** EXERCISE DETAILS **
The answer must be an exact copy of every entry, with no pictures in it.

** LISTED ENTRIES **
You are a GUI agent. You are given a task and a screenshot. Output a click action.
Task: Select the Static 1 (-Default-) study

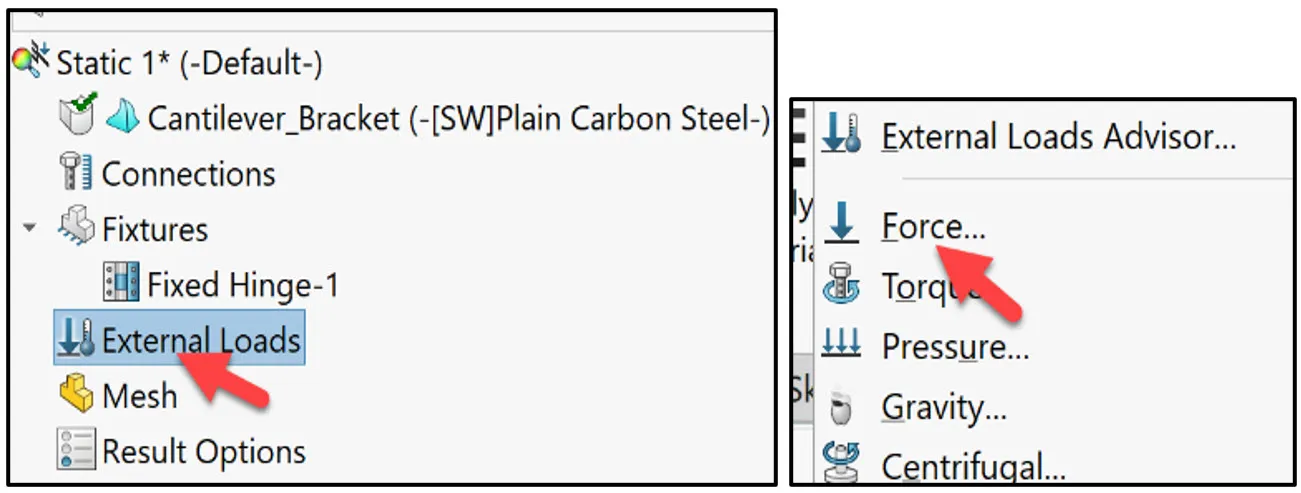[x=189, y=63]
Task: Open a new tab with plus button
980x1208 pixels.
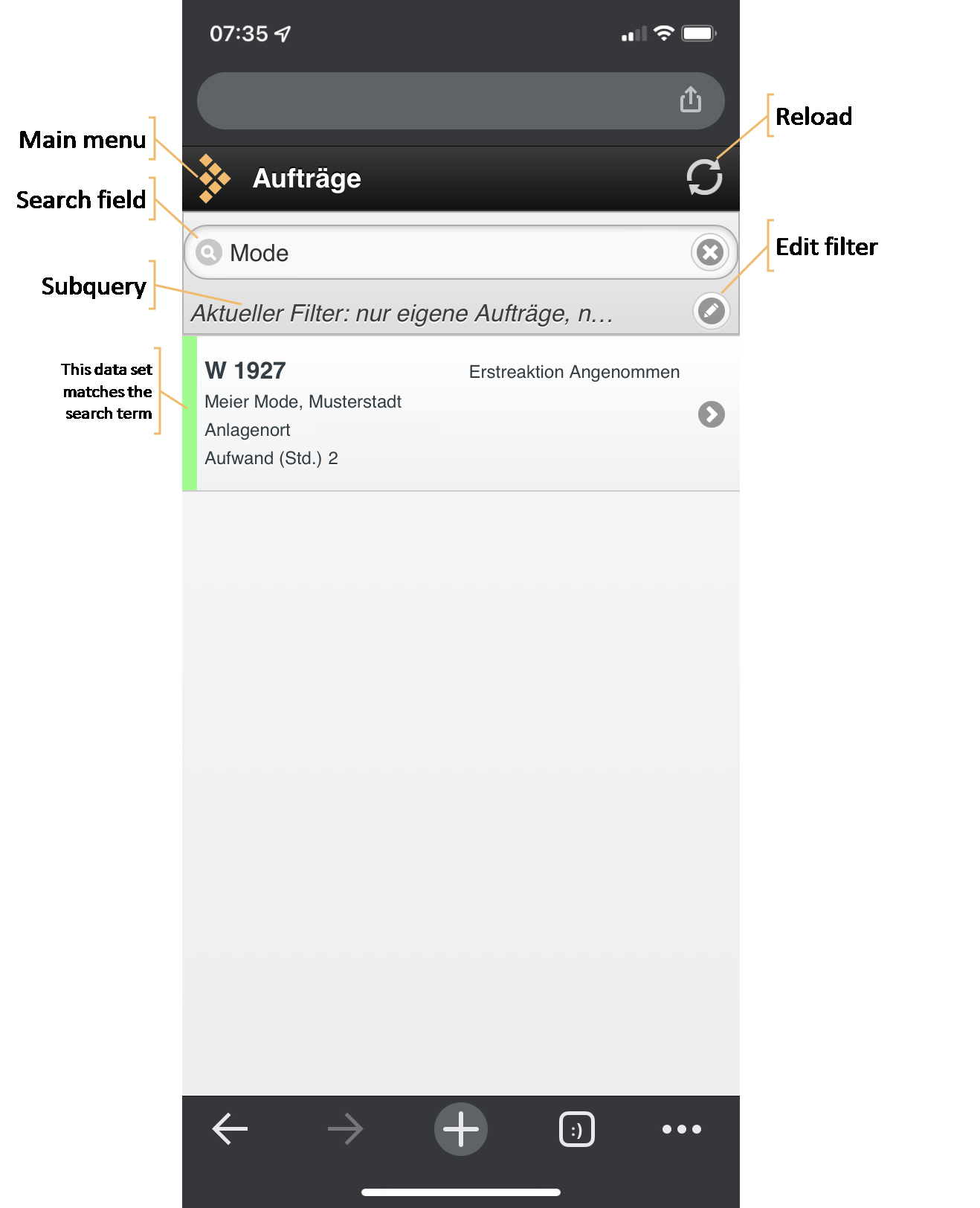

** WORKED SOLUTION **
You are a GUI agent. You are given a task and a screenshot. Output a click action.
Task: Select the Static 1 (-Default-) study

[x=189, y=63]
Task: Open a new tab with plus button
980x1208 pixels.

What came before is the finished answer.